2.4 Customer Journey

  • Misc

    • I think these notes are from a biz sci video
    • Also see
    • EDA on channel groups that lead to transactions for 1st purchasers, 2nd purchasers, etc. Use binary classification model to develop a strategy around predictor variables that increase or decrease the probability that a customer will perform a transaction

    Process

    • Define the different scenarios to cover
    • Make groups of experts so they can cover each scenario
    • Over the user journey in our application, map each user behaviour to the events or data
    • Prioritize per step and select the minimum events needed to explain the user behaviour
    • Combine all the events for the data scientists to use as features for the segmentation or modelling
  • Google store data - visitor_id, session_id (each row is a session), channel_group, date, total_transactions (# of transactions per session, na = no transaction)

• **Data supplied**:
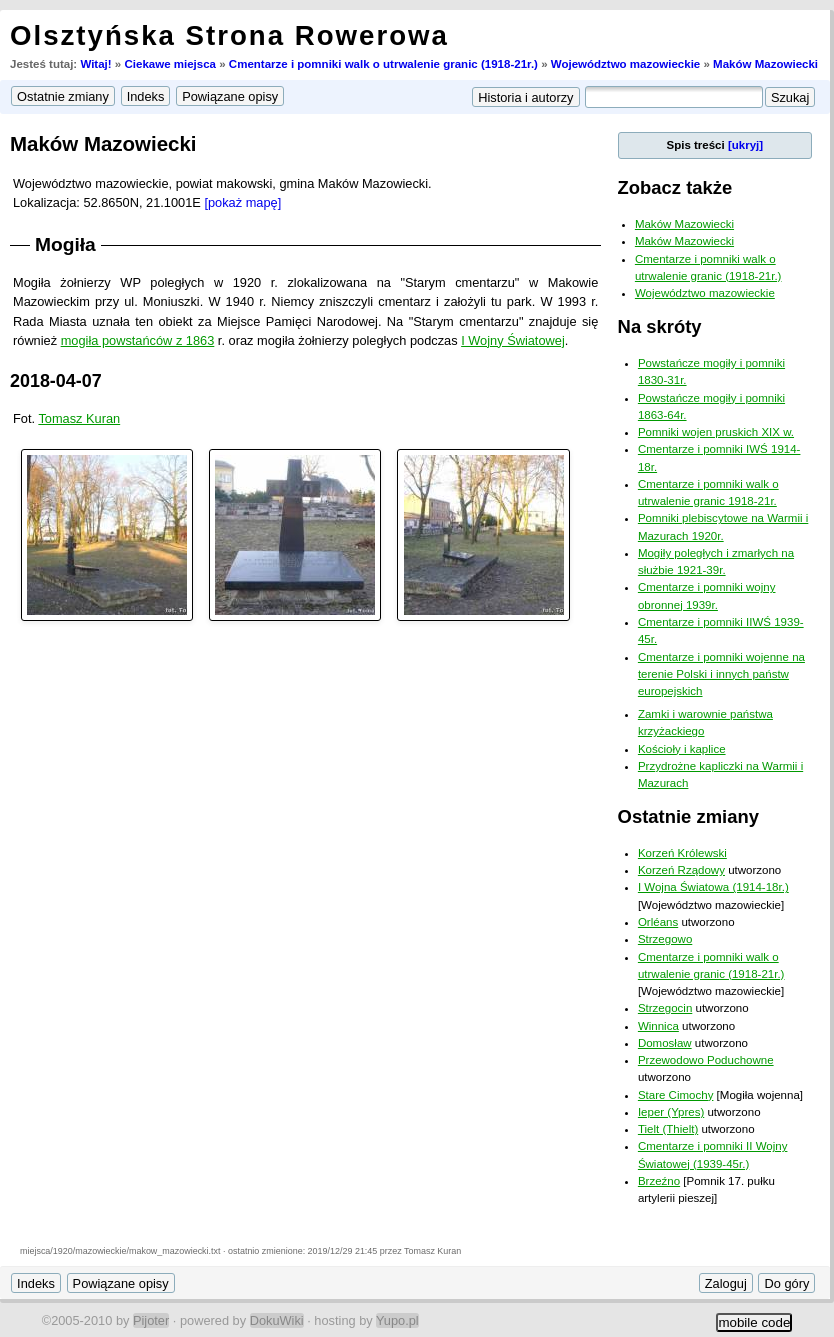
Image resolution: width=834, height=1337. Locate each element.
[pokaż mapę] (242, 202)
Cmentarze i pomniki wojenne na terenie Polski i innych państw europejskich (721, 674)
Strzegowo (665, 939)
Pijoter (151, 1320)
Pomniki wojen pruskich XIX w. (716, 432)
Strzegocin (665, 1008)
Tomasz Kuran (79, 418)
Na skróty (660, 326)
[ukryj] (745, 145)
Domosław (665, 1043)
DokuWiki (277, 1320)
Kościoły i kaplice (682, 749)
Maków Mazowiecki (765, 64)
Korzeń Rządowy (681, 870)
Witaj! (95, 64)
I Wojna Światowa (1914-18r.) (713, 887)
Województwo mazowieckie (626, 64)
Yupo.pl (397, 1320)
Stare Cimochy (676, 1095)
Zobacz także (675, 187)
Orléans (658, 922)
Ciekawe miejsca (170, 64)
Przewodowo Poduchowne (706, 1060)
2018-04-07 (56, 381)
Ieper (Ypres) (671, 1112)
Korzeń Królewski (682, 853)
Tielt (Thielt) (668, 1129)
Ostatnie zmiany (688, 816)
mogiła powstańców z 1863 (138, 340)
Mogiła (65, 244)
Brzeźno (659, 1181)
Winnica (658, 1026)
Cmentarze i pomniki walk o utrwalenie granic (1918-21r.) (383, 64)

• **Exercise instructions**:
a – In the customer journey notes, what does each row of the Google store data represent?
b – Go on with the customer journey notes from the point where they stop.

• **Expected results**:
a – Each row represents one session.

b –
  • Channels:

    • organic - google searching
    • direct - email
    • referral - hyperlink on website
    • display - ads on websites
  • path splitting

    • cust_id 
      • group by cust, transaction, channel
  • Cleaning steps

    • total trans -> only 1 or 0 (trans or no trans(NAs))
    • groupby visitor
    • arrange by date
    • cumsum trans to create var so 1st purch = 1, 2nd purch = 2, …, etc
    • lag(cumsumvar) to create a path
    • merge vistor and path to create a visitor_path_id
    • create an indicator to show whether a path_id ended in trans or not
    • filter only paths that ended in transaction
    • count number of visitor_path_ids for each transaction number (1st purchase, …) and remove transaction numbers with few visitor_path_ids
  • Viz

    • ball and stick: (plotly with buttons that select 1st purchase, 2nd purchase, … etc.)
      • Which channel types have the greatest proportion of transactions for 1st purchasers, 2nd purchasers, etc.?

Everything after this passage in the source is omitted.